BEGIN PROVIDED RECORDS

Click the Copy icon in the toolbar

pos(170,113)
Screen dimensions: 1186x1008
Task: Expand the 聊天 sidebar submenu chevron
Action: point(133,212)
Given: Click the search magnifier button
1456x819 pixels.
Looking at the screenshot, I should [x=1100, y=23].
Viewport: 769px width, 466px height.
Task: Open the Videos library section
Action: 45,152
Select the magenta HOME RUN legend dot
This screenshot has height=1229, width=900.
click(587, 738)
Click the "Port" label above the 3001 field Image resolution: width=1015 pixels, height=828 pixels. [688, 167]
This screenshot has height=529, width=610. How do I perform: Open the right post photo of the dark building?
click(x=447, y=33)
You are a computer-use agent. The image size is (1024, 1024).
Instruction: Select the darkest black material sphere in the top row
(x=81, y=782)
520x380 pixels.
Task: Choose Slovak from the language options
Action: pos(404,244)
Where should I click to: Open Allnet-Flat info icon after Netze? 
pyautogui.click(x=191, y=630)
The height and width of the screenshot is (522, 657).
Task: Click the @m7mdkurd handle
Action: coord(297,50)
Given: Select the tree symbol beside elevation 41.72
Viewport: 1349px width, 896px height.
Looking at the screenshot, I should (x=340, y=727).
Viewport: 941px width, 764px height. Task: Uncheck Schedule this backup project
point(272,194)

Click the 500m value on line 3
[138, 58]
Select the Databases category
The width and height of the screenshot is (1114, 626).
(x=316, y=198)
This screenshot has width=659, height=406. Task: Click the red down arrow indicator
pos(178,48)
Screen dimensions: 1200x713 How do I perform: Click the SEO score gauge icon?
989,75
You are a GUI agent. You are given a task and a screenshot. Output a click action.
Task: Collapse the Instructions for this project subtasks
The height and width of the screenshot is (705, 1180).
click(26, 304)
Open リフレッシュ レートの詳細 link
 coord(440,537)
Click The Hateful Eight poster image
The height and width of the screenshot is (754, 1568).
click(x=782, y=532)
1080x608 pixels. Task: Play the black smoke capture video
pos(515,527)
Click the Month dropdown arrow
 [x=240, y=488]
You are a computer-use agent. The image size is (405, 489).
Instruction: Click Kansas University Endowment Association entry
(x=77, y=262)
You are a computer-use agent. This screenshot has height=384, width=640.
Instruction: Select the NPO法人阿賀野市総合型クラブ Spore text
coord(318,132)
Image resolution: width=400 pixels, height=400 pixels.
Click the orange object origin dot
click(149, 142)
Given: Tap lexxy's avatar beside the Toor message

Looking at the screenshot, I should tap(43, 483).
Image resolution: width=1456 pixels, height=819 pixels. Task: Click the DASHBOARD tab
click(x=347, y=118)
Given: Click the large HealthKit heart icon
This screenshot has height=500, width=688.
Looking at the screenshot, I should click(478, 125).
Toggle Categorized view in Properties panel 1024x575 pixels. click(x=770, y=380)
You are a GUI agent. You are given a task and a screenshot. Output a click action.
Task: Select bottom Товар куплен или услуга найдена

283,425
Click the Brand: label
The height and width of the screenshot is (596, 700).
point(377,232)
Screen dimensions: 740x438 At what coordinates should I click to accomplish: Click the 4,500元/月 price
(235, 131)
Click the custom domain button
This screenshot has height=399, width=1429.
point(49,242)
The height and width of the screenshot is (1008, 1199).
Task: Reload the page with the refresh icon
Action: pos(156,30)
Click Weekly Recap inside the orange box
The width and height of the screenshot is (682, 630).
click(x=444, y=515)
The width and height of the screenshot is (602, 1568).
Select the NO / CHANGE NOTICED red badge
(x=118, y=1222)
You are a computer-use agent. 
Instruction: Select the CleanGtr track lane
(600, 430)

END PROVIDED RECORDS

__WHAT IS NEEDED__. Would you mind copying all of the records exactly?

__SOLUTION BELOW__.
Click the Copy icon in the toolbar

pos(170,113)
Screen dimensions: 1186x1008
Task: Expand the 聊天 sidebar submenu chevron
Action: point(133,212)
Given: Click the search magnifier button
1456x819 pixels.
Looking at the screenshot, I should [x=1100, y=23].
Viewport: 769px width, 466px height.
Task: Open the Videos library section
Action: 45,152
Select the magenta HOME RUN legend dot
This screenshot has height=1229, width=900.
click(587, 738)
Click the "Port" label above the 3001 field Image resolution: width=1015 pixels, height=828 pixels. [688, 167]
This screenshot has height=529, width=610. How do I perform: Open the right post photo of the dark building?
click(x=447, y=33)
You are a computer-use agent. The image size is (1024, 1024).
Instruction: Select the darkest black material sphere in the top row
(x=81, y=782)
520x380 pixels.
Task: Choose Slovak from the language options
Action: pos(404,244)
Where should I click to: Open Allnet-Flat info icon after Netze? 
pyautogui.click(x=191, y=630)
The height and width of the screenshot is (522, 657).
Task: Click the @m7mdkurd handle
Action: coord(297,50)
Given: Select the tree symbol beside elevation 41.72
Viewport: 1349px width, 896px height.
Looking at the screenshot, I should (x=340, y=727).
Viewport: 941px width, 764px height. Task: Uncheck Schedule this backup project
point(272,194)

Click the 500m value on line 3
[138, 58]
Select the Databases category
The width and height of the screenshot is (1114, 626).
(x=316, y=198)
This screenshot has width=659, height=406. Task: Click the red down arrow indicator
pos(178,48)
Screen dimensions: 1200x713 How do I perform: Click the SEO score gauge icon?
989,75
You are a GUI agent. You are given a task and a screenshot. Output a click action.
Task: Collapse the Instructions for this project subtasks
The height and width of the screenshot is (705, 1180).
click(26, 304)
Open リフレッシュ レートの詳細 link
 coord(440,537)
Click The Hateful Eight poster image
The height and width of the screenshot is (754, 1568).
click(x=782, y=532)
1080x608 pixels. Task: Play the black smoke capture video
pos(515,527)
Click the Month dropdown arrow
 [x=240, y=488]
You are a computer-use agent. The image size is (405, 489).
Instruction: Click Kansas University Endowment Association entry
(x=77, y=262)
You are a computer-use agent. This screenshot has height=384, width=640.
Instruction: Select the NPO法人阿賀野市総合型クラブ Spore text
coord(318,132)
Image resolution: width=400 pixels, height=400 pixels.
Click the orange object origin dot
click(149, 142)
Given: Tap lexxy's avatar beside the Toor message

Looking at the screenshot, I should tap(43, 483).
Image resolution: width=1456 pixels, height=819 pixels. Task: Click the DASHBOARD tab
click(x=347, y=118)
Given: Click the large HealthKit heart icon
This screenshot has height=500, width=688.
Looking at the screenshot, I should click(478, 125).
Toggle Categorized view in Properties panel 1024x575 pixels. click(x=770, y=380)
You are a GUI agent. You are given a task and a screenshot. Output a click action.
Task: Select bottom Товар куплен или услуга найдена

283,425
Click the Brand: label
The height and width of the screenshot is (596, 700).
point(377,232)
Screen dimensions: 740x438 At what coordinates should I click to accomplish: Click the 4,500元/月 price
(235, 131)
Click the custom domain button
This screenshot has height=399, width=1429.
point(49,242)
The height and width of the screenshot is (1008, 1199).
Task: Reload the page with the refresh icon
Action: pos(156,30)
Click Weekly Recap inside the orange box
The width and height of the screenshot is (682, 630).
click(x=444, y=515)
The width and height of the screenshot is (602, 1568).
Select the NO / CHANGE NOTICED red badge
(x=118, y=1222)
You are a computer-use agent. 
Instruction: Select the CleanGtr track lane
(600, 430)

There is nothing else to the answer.